AM. - Desde los taínos...

...hasta el ajusticiamiento de Trujillo. Dos libros han permitido estas navidades hacer un entretenido recorrido por la historia de los hombres que vivieron en estas tierras. "Me lo contó el Ozama", título hermoso (que además recoge el murmullo del río) con el que Bernardo Vega bautiza este volumen, patrocinado por Fundación AES. Es el propio Ozama el que habla, y comienza contando cómo taínos y españoles utilizan sus aguas y sus márgenes para ir configurando la que será capital dominicana. Mapas, grabados, ilustraciones confirman y apoyan la narración. Es la época en que Oviedo lo describe "(...) pasa el río de la Ozama, que es navegable, hondo e muy hermoso, causa de las heredades e jardines e labranzas que en sus costas hay". Luego el río cuenta su participación en guerras, comercio, mercados... como eje fundamental de la vida citadina.

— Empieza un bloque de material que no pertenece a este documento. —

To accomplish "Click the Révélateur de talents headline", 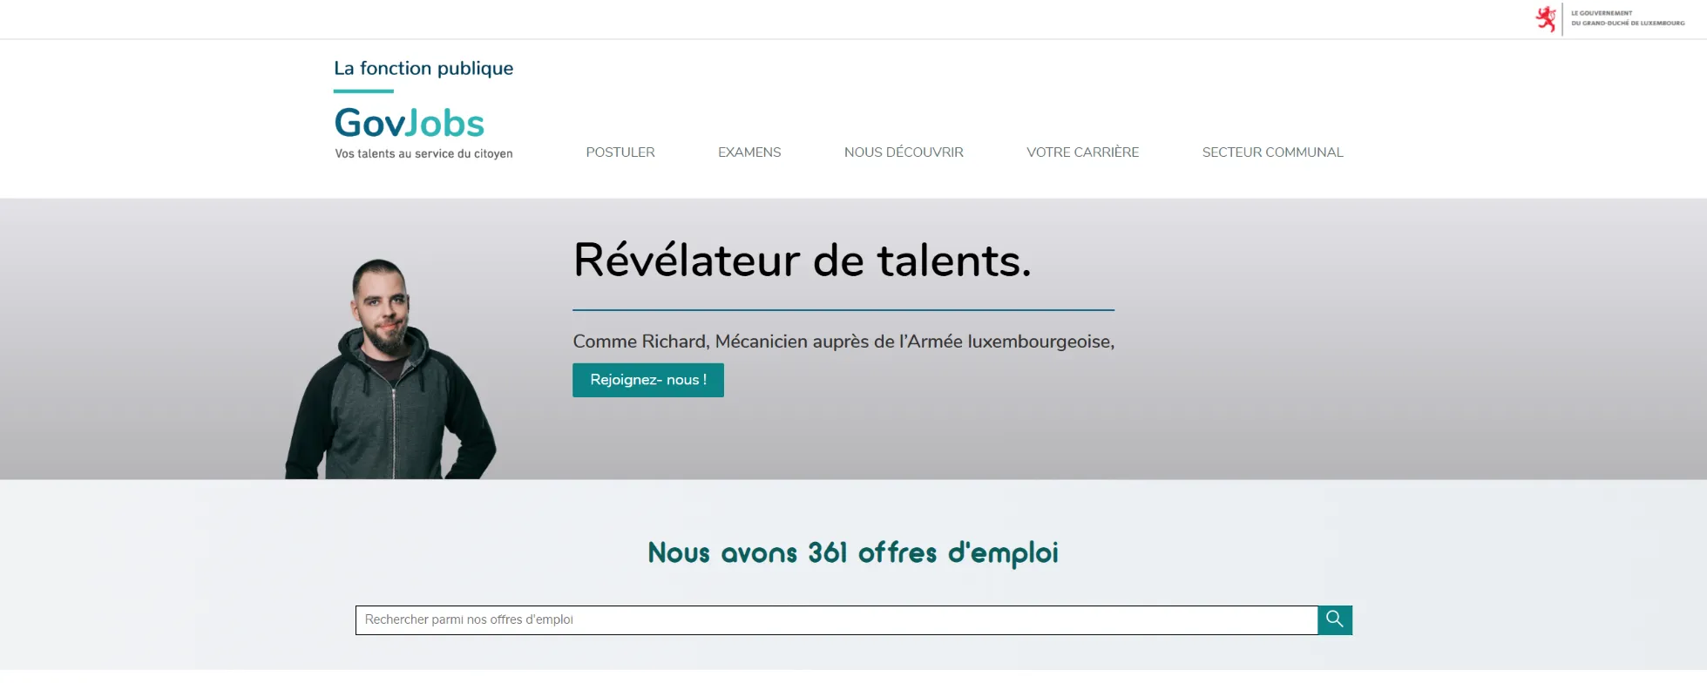I will (x=802, y=261).
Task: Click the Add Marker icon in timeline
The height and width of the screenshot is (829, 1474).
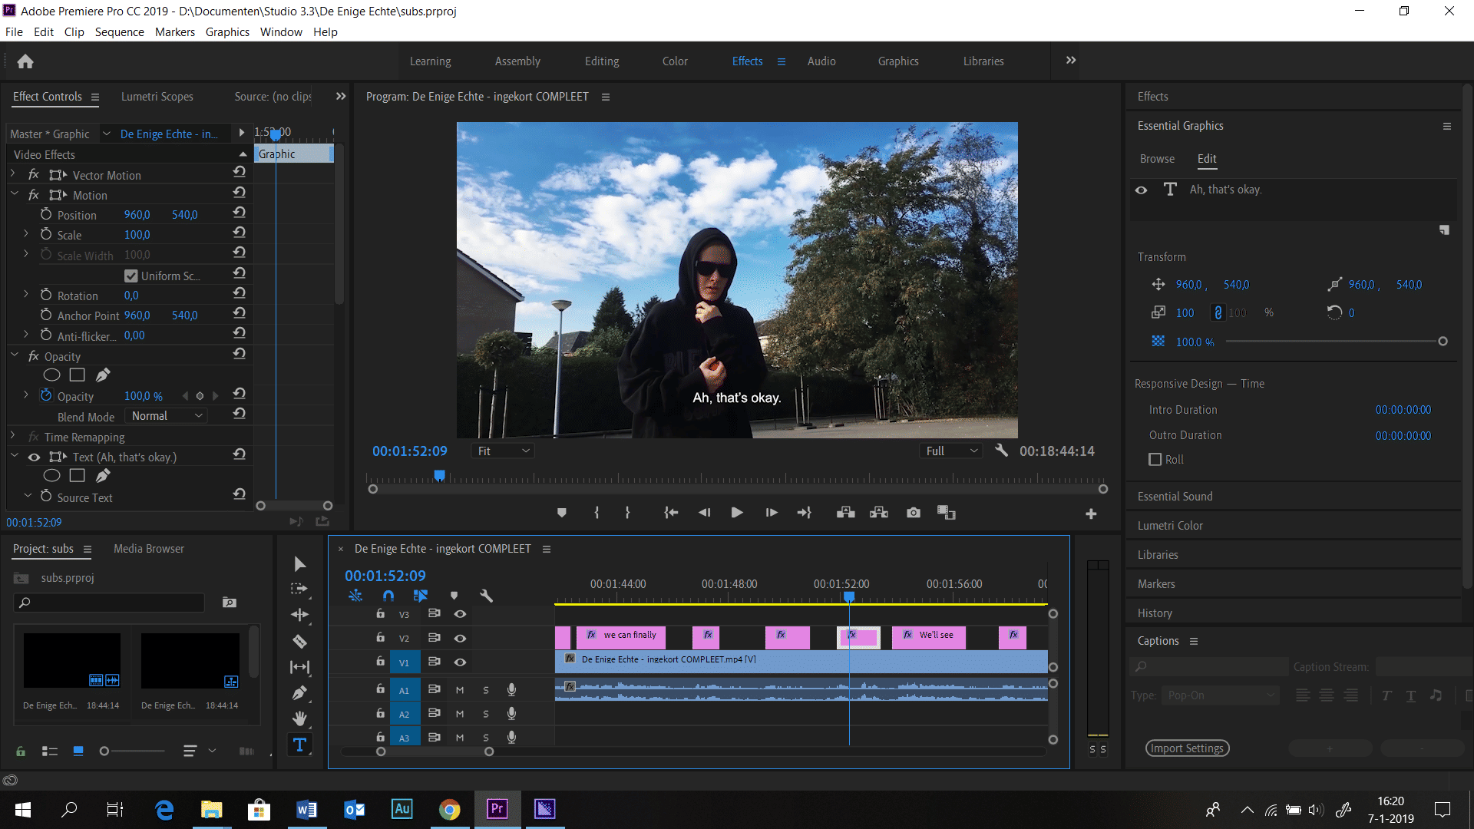Action: [454, 596]
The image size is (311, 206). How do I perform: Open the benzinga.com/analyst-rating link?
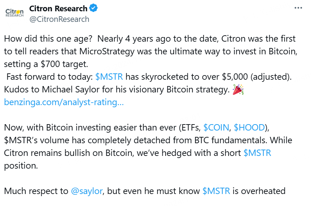[x=64, y=103]
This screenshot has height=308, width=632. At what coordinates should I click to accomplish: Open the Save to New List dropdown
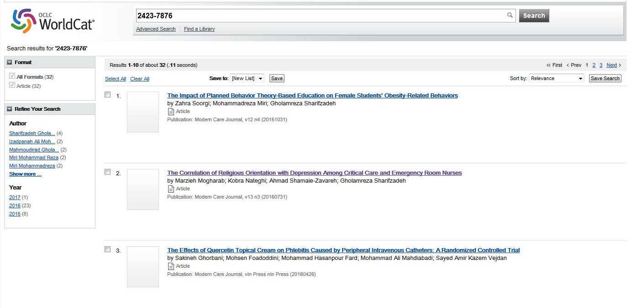point(247,78)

Como todos los grandes ríos de las grandes capitales, el Ozama fue un actor fundamental en la historia de los hombres y de la ciudad. Recuperar el Ozama, después de esta lectura, parece todavía más urgente.

Retrocedamos. Las mejores colecciones de arte taíno han sido fotografiadas magistralmente por Victor Siladi y N.Brankovic para la edición "Joyas del Arte Taíno", con textos de Manuel García Arévalo, patrocinada por VICINI. Objetos de uso cotidiano, ceremonial o doméstico se convierten con el tiempo en guardianes de la cultura y la visión del mundo y la muerte de la sociedad taína. Y hoy, ante nuestros ojos, ya son obras de arte que guardan secretos.